The dust, lubrication and heat problems can be resolved by purchasing the POF P416 upper receiver that just drops into place. If a new caliber like he 6.8mm SPC is wanted, that is as easy as changing upper receivers as well. If users don’t like the cheek weld on the M4’s collapsible stock, stocks with cheek rests better than the fixed stock M16 are available. An example is Vltor Weapons System’s Modstock. Again, we have used the Modstock extensively on our personal POF carbine that rides in the trunk of our cruiser at the police department and recommend it to anyone who has an M4 type carbine, whether semi- or full auto. You’re right, gentle (or not so gentle) reader, we like POF carbines and Vltor accessories, but we have the opportunity to shoot a LOT of AR-type carbines and these are the ones we prefer over all others.
The bottom line is that the M4/M4A1 as currently configured isn’t going to be around much longer. As the eight year old SOCOM study stated, the design is “fundamentally flawed” and should long ago have been redesigned or replaced.
An New Carbine Is Not Necessary
To reiterate, an entirely new carbine is neither necessary nor desirable. The M4 design is well known and spare parts and suppliers are in place. An entirely new weapon would necessitate not only new weapons production, but new spare parts production as well, with duplicate parts inventories being necessary for years to come. Moreover, the M4/M4A1’s issues are capable of being rectified in a fraction of the time and at a fraction of the cost of an entirely new weapon. (Related News: See also Adams Arms AR15FIX Retro-Fit Piston)

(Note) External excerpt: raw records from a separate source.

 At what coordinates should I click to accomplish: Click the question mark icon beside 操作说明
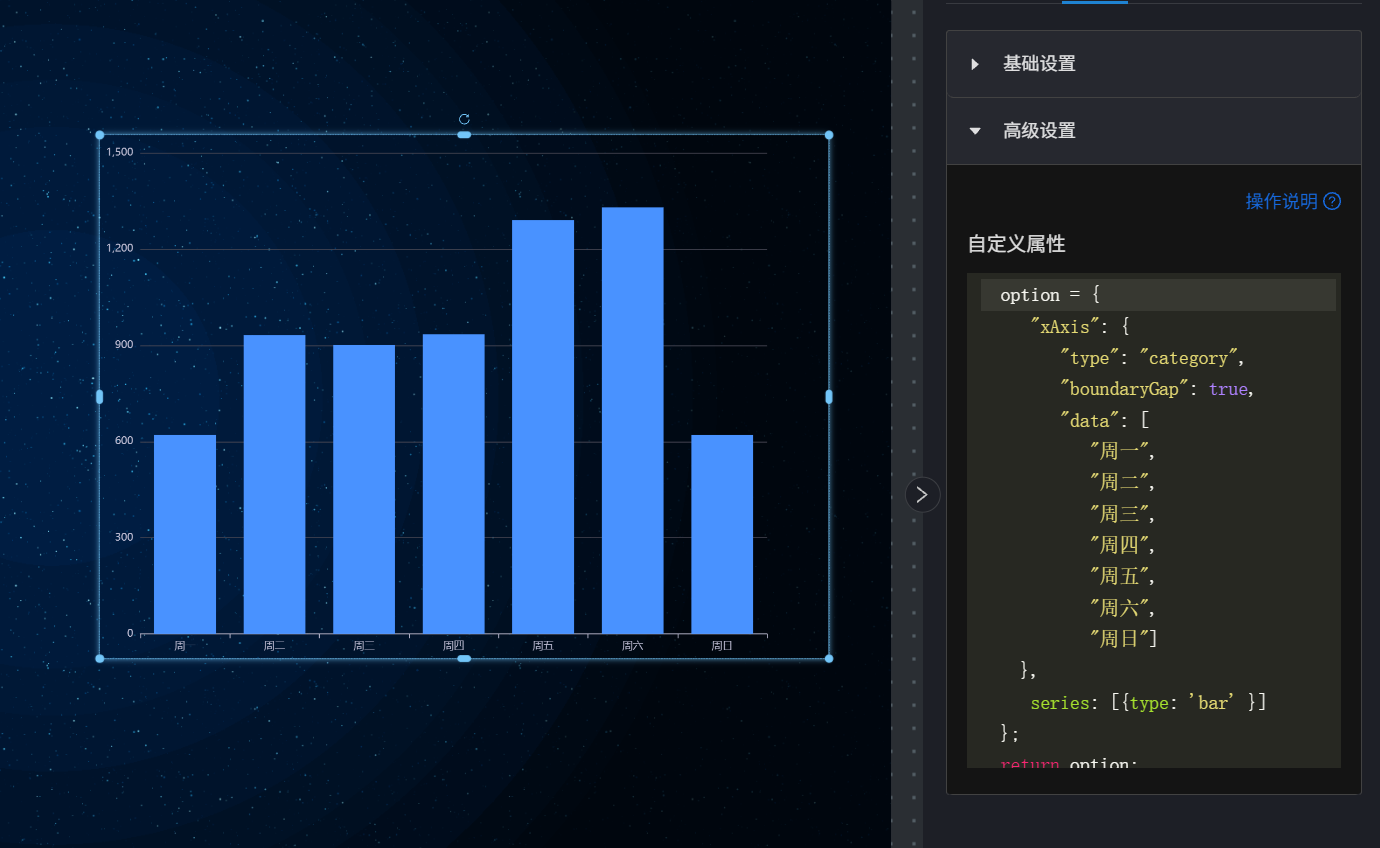coord(1332,201)
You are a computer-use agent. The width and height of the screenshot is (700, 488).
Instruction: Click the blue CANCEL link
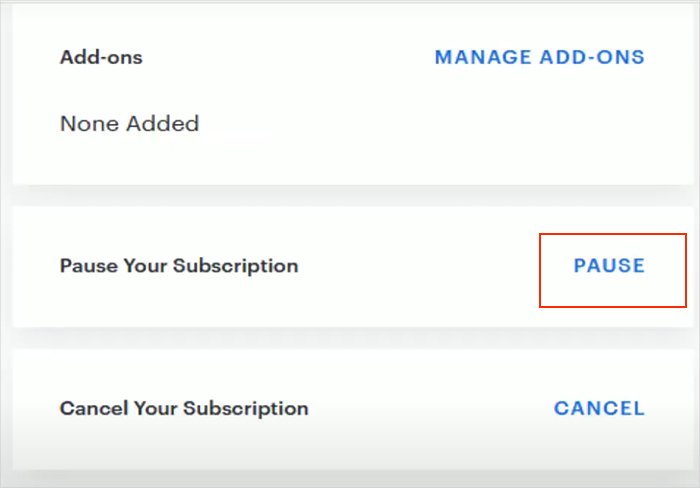599,408
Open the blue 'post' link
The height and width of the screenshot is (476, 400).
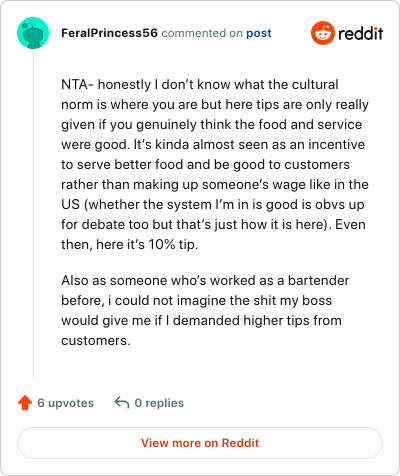[x=259, y=33]
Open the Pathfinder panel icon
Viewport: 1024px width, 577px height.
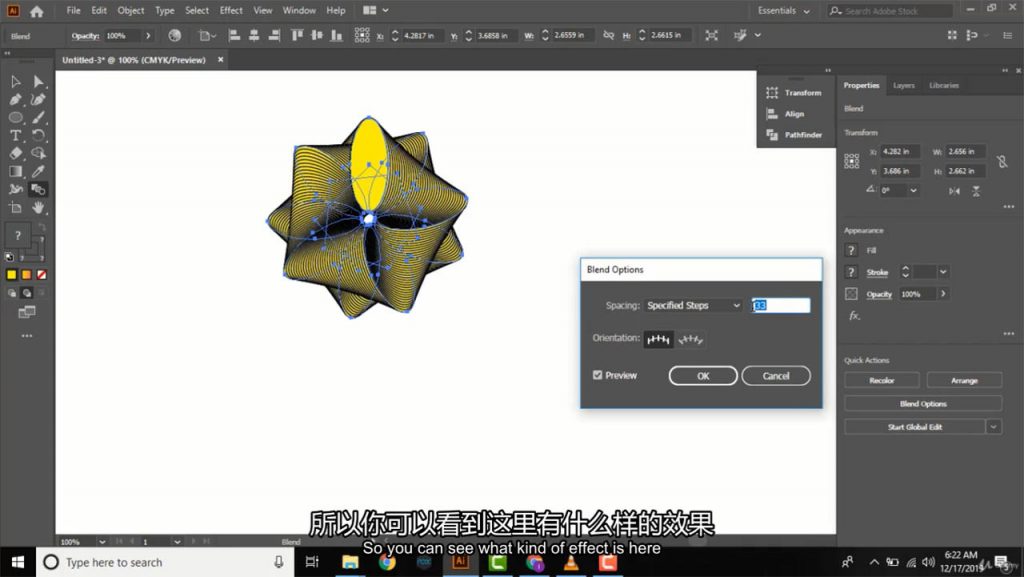[x=772, y=135]
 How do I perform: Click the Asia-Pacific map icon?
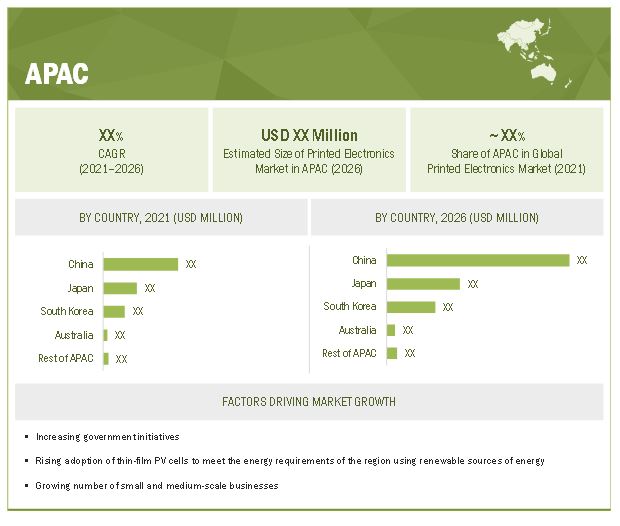point(533,50)
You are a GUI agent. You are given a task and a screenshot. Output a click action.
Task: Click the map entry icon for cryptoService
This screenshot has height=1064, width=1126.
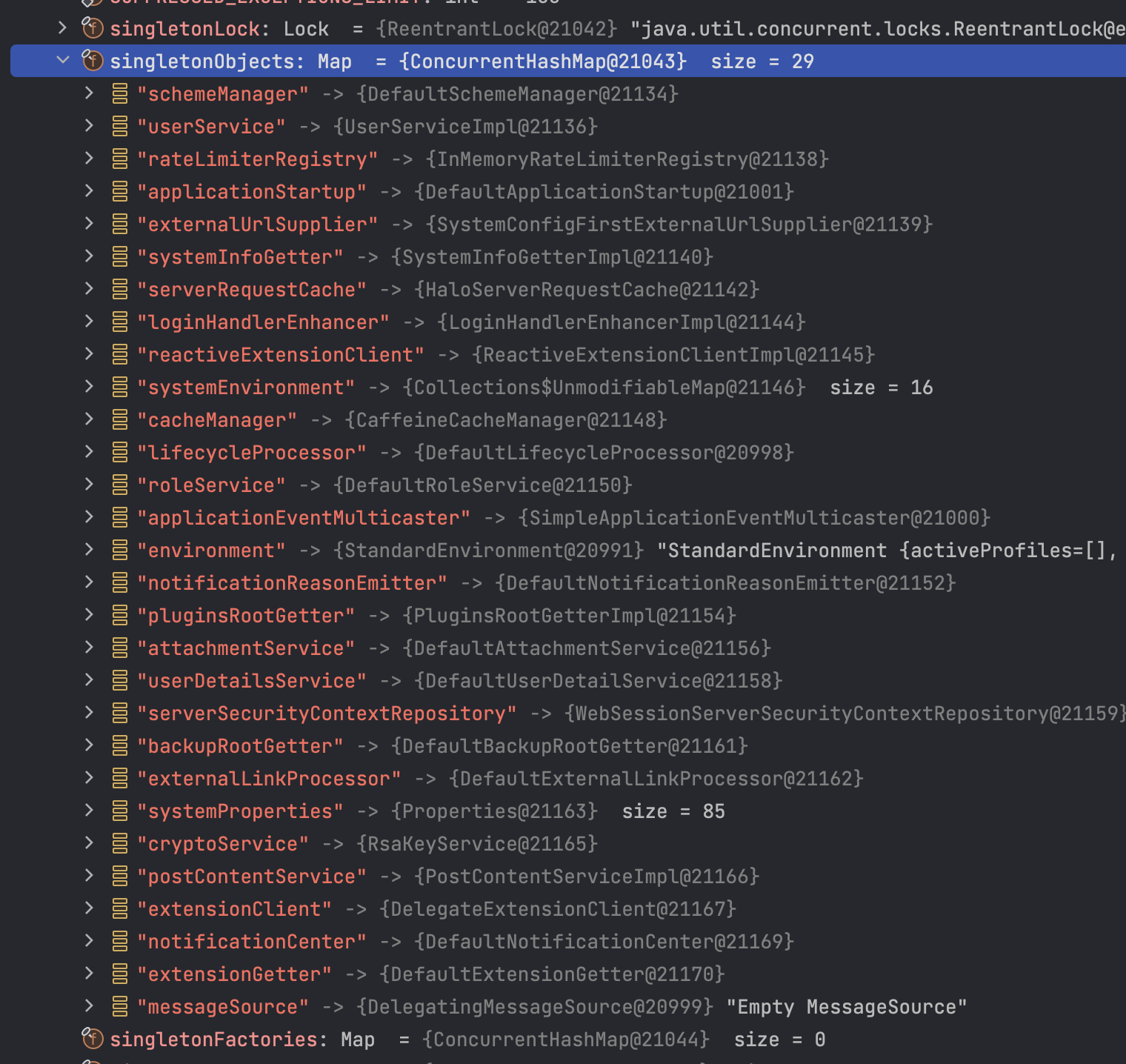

Finally, the technology already exists to upgrade the M4/M4A1 to the levels of reliability that our nation’s soldiers deserve. It has been said that getting anything done in the Army bureaucracy is like mating elephants – it is done at very high levels with a lot of bellowing and it takes two years to get anything done. The Army bureaucracy long ago identified the M4’s problems, the bellowing has been going on for over eight years and our soldiers are still plagued with the same “fundamentally flawed” carbine they had when the problems were identified. It’s very close to a national scandal that many of our troops are forced to obtain high reliability upper receivers like the POF 416 on their own!
It’s high time for the Army bureaucracy to quit dithering and get something done to give our troops the weapon they need and deserve!
About the Author:
Charlie Cutshaw is a well-known U.S. authority on military small arms and has an extensive experience as a former U.S. Army infantry, ordnance ammunition and intelligence officer. He is an editor for Jane's Infantry Weapons and contributing author for other military and firearms publications. When not writing Charlie is a part time police officer in Alabama. Si vis pacem, para bellum MOLON LABE!